Cron Jobs with BullMQ

A deep dive into building production-grade cron jobs with BullMQ and Redis: repeatable jobs, workers, graceful shutdown, and keeping your database in sync with Redis schedules.

Pulkit
Pulkit
30 min read

I was building cron jobs at Noveum.ai. We needed users to schedule automated analysis reports on their own terms: daily at 6 AM, every Monday at noon, every 15 minutes during business hours. The kind of thing where the schedule lives in a database and each user can create, edit, or delete their own.

Before writing any code, I looked at how Vercel handles cron. It's dead simple: you define a schedule in vercel.json, and Vercel hits your API route at that interval. No infrastructure to manage, no Redis, no workers. For simple periodic tasks, it's perfect.

JSON
{
  "crons": [
    {
      "path": "/api/cron/daily-digest",
      "schedule": "0 8 * * *"
    }
  ]
}

But it didn't fit our use case. We wanted to self-host the whole thing inside our AWS VPC: workers talking to Redis and our databases on private networks, not a platform-managed cron hitting a public API route. Vercel cron schedules are also static, defined at deploy time, and we needed dynamic schedules created at runtime by users. On top of that we needed retries with exponential backoff, concurrency control, long-running jobs that go well beyond serverless timeouts, and distributed workers that can scale horizontally. That's what led me to BullMQ. Since we are already using it for our workers and it was super easy to set up cron jobs with it, it was a no-brainer.

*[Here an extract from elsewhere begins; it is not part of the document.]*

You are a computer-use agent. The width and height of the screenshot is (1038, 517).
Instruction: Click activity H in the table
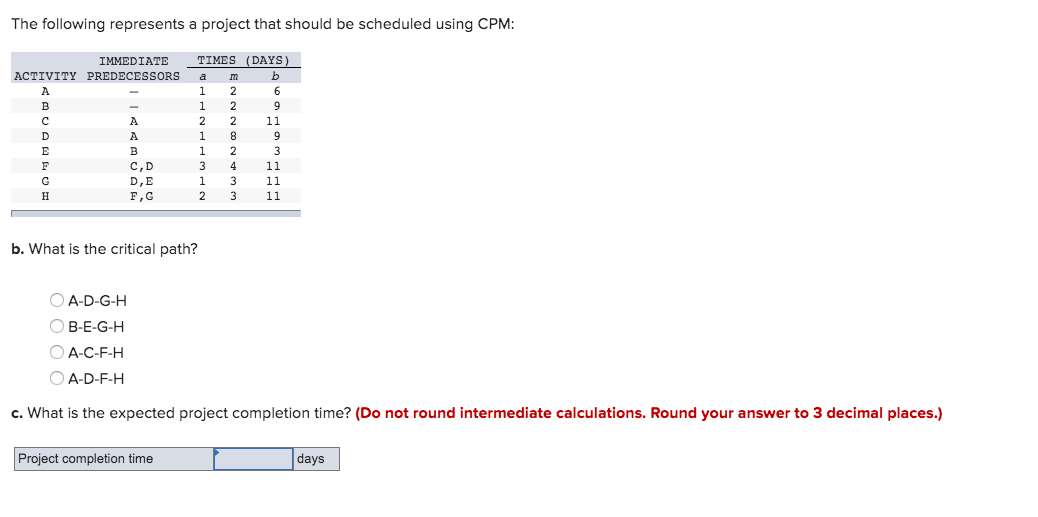click(x=45, y=196)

This is what we ended up building:

In this post, I'll walk through how to build a production-grade cron system with BullMQ and Redis: what cron expressions are, why common alternatives hit limits, how BullMQ implements scheduling with repeatable jobs, then hands-on setup, workers, error handling, and keeping your database in sync with Redis.

What Are Cron Jobs?

Cron comes from Unix. It's a time-based scheduler that runs commands at specified intervals. You define a schedule using a cron expression, a compact string with five fields:

CODE
┌───────────── minute (0–59)
│ ┌───────────── hour (0–23)
│ │ ┌───────────── day of month (1–31)
│ │ │ ┌───────────── month (1–12)
│ │ │ │ ┌───────────── day of week (0–7, where 0 and 7 = Sunday)
│ │ │ │ │
* * * * *

Some common patterns:

ExpressionMeaning
0 8 * * *Every day at 8:00 AM
*/15 * * * *Every 15 minutes
0 9 * * 1-5Weekdays at 9:00 AM
0 0 1 * *First day of every month at midnight
30 14 * * 0Every Sunday at 2:30 PM

Why Not Vercel Cron / node-cron / setInterval?

Before reaching for BullMQ, it's worth understanding where simpler tools fit and where they fall short.

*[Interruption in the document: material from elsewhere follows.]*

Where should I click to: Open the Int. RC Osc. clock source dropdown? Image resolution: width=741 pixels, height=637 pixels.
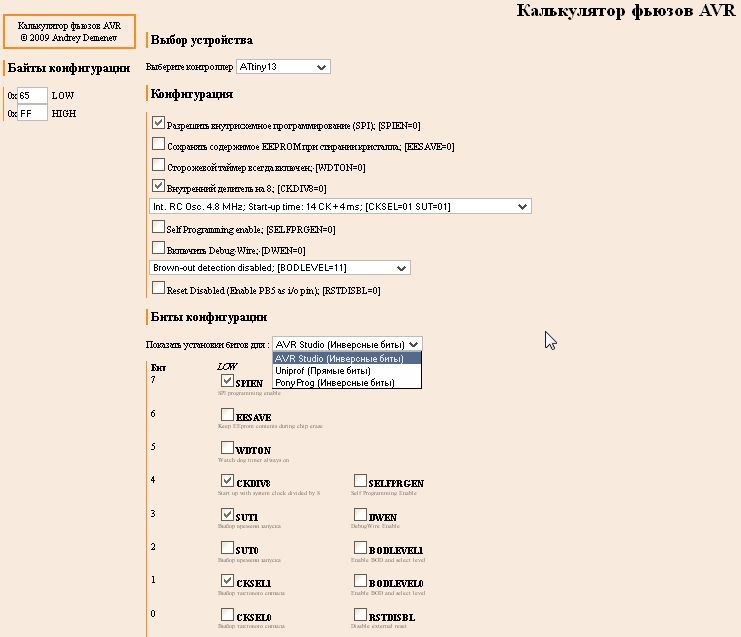click(x=339, y=206)
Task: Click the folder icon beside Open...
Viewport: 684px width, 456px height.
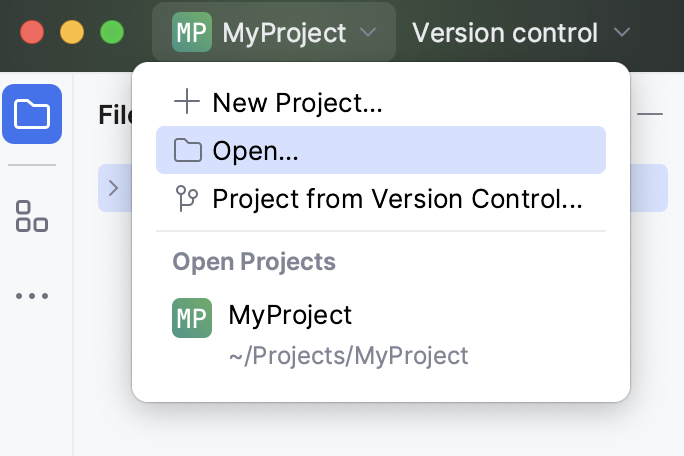Action: click(x=187, y=150)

Vercel Cron is great when you need to run a serverless function on a fixed schedule. You define it once in vercel.json, deploy, and it just works. If you want long-lived workers self-hosted inside your own AWS VPC with private access to Redis and internal services, that is a different shape than the platform calling a public URL on a timer. The schedules are static, so you can't let users create their own. It's also bound by serverless function timeouts, has no built-in retry or backoff, and you have a limited number of cron jobs depending on your plan.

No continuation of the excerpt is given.